Posted to solr-user@lucene.apache.org by Amit Jha <sh...@gmail.com> on 2014/01/09 19:55:25 UTC

Index size - to determine storage

Hi,

I would like to know if I index a file I.e PDF of 100KB then what would be the size of index. What all factors should be consider to determine the disk size?

Rgds
AJ

Re: Index size - to determine storage

Posted by Sumit Arora <su...@gmail.com>.
Hi Amit,

This excel sheet will help you estimating the index size.

size-estimator-lucene-solr.xls
<http://lucene.472066.n3.nabble.com/file/n4111365/size-estimator-lucene-solr.xls>  




-----
Sumit Arora
--
View this message in context: http://lucene.472066.n3.nabble.com/Index-size-to-determine-storage-tp4110522p4111365.html
Sent from the Solr - User mailing list archive at Nabble.com.

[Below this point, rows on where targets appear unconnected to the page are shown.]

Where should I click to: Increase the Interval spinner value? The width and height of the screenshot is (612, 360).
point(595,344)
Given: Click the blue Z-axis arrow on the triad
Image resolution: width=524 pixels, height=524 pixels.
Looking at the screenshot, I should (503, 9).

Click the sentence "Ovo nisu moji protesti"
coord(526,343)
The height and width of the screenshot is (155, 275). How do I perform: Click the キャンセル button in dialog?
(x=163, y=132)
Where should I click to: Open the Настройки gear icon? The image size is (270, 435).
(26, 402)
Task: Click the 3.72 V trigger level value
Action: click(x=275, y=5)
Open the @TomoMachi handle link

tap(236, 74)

Re: Index size - to determine storage

Posted by Alexandre Rafalovitch <ar...@gmail.com>.
Try running PDF through standalone Tika and see what comes back. That's the
size of the input. It usually be quite a small proportion of PDF size.
Possibly down to metadata only and no text, if your PDF does not include
text layer.

Then, it depends on your storing and indexing options, your tokenizers,
whether you are using ngrams, synonyms or anything else that multiplies the
content. And so on.

And remember, that you need (2? 3?) times more space on disk than a single
index for when Solr does segment merges.

Regards,
   Alex.

Personal website: http://www.outerthoughts.com/
LinkedIn: http://www.linkedin.com/in/alexandrerafalovitch
- Time is the quality of nature that keeps events from happening all at
once. Lately, it doesn't seem to be working.  (Anonymous  - via GTD book)

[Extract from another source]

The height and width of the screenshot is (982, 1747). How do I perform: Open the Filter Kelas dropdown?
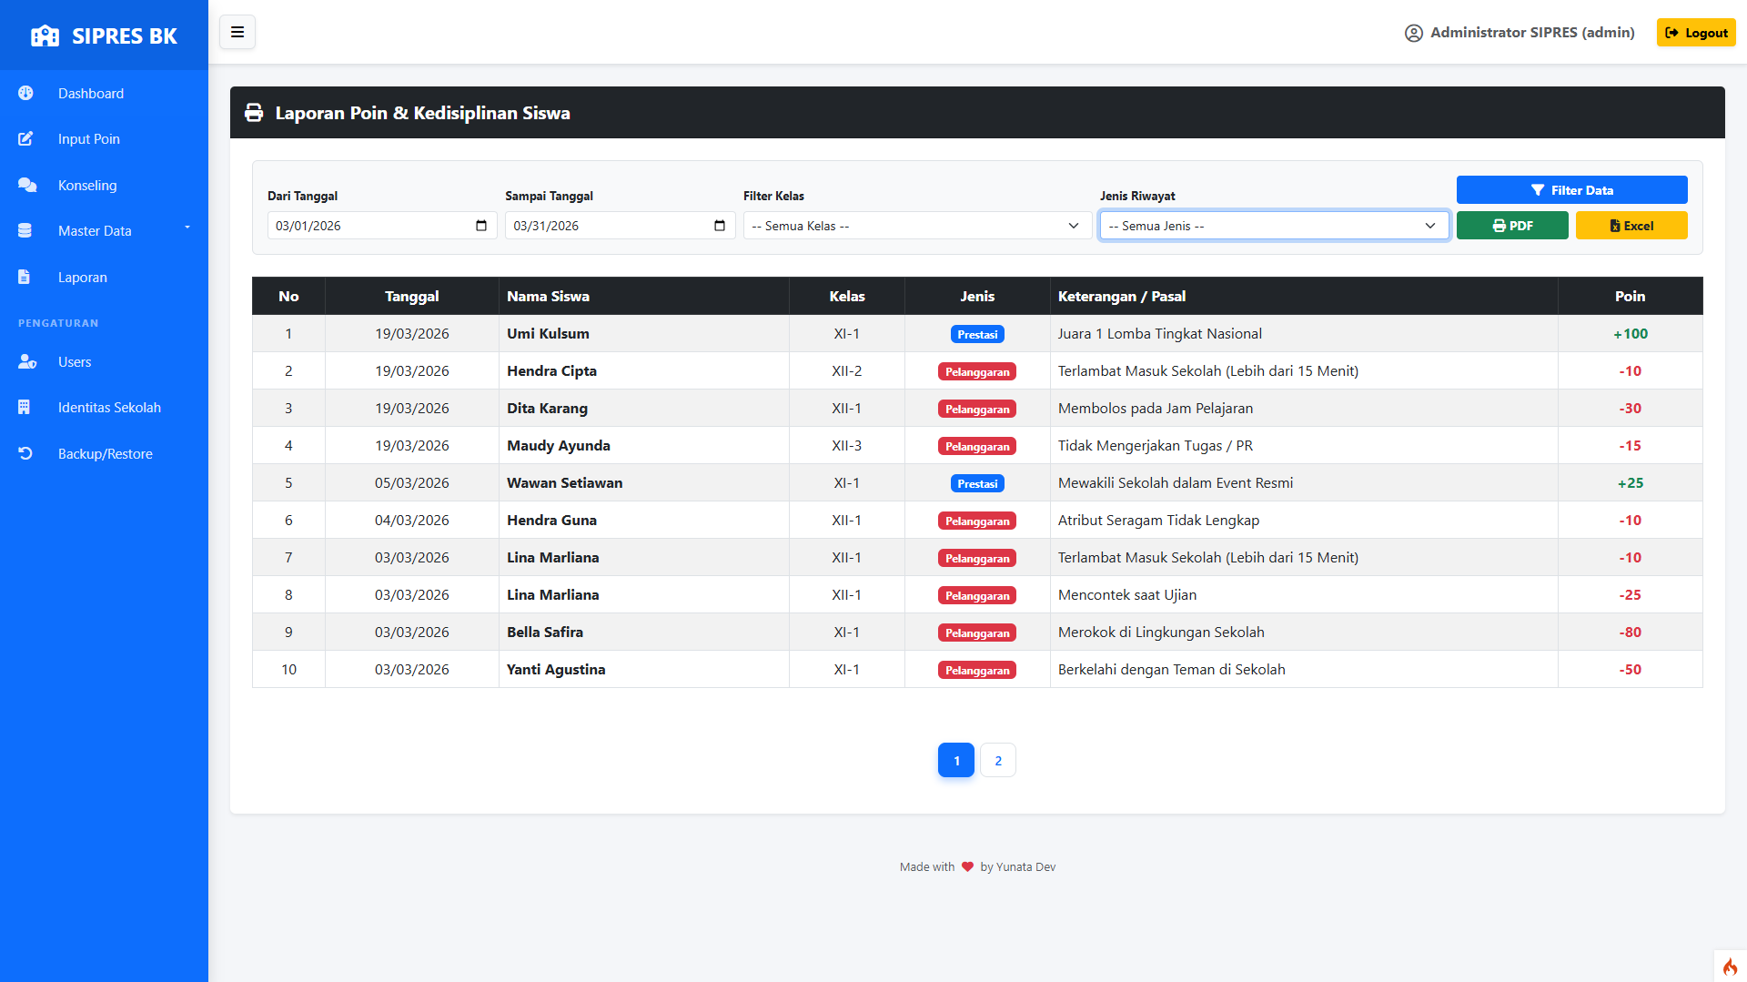pos(916,226)
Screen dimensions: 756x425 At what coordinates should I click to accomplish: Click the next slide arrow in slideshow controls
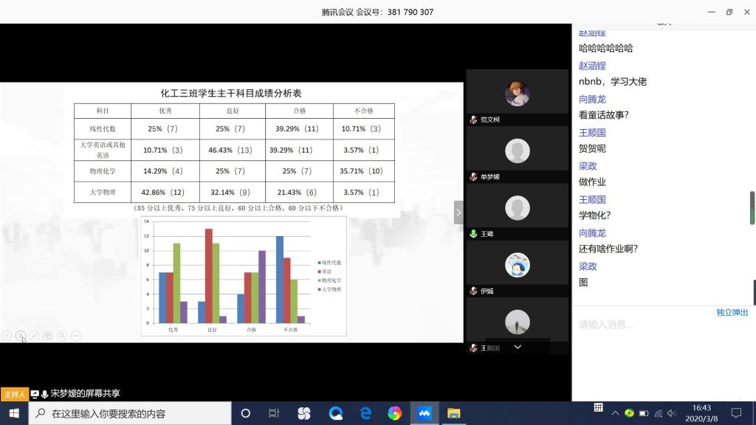(x=21, y=336)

On Fri, Jan 10, 2014 at 1:55 AM, Amit Jha <sh...@gmail.com> wrote:

> Hi,
>
> I would like to know if I index a file I.e PDF of 100KB then what would be
> the size of index. What all factors should be consider to determine the
> disk size?
>
> Rgds
> AJ

Re: Index size - to determine storage

Posted by Michael Della Bitta <mi...@appinions.com>.
Hi Amit,

It really boils down to how much of that 100kb is actually text, and how
you analyze and store the text. Meaning, it's really hard for us to say.
You're probably going to need to experiment to figure out what the storage
needs for your use case are.

Michael Della Bitta

Applications Developer

o: +1 646 532 3062  | c: +1 917 477 7906

appinions inc.

“The Science of Influence Marketing”

18 East 41st Street

New York, NY 10017

t: @appinions <https://twitter.com/Appinions> | g+:
plus.google.com/appinions<https://plus.google.com/u/0/b/112002776285509593336/112002776285509593336/posts>
w: appinions.com <http://www.appinions.com/>


On Thu, Jan 9, 2014 at 1:55 PM, Amit Jha <sh...@gmail.com> wrote:

> Hi,
>
> I would like to know if I index a file I.e PDF of 100KB then what would be
> the size of index. What all factors should be consider to determine the
> disk size?
>
> Rgds
> AJ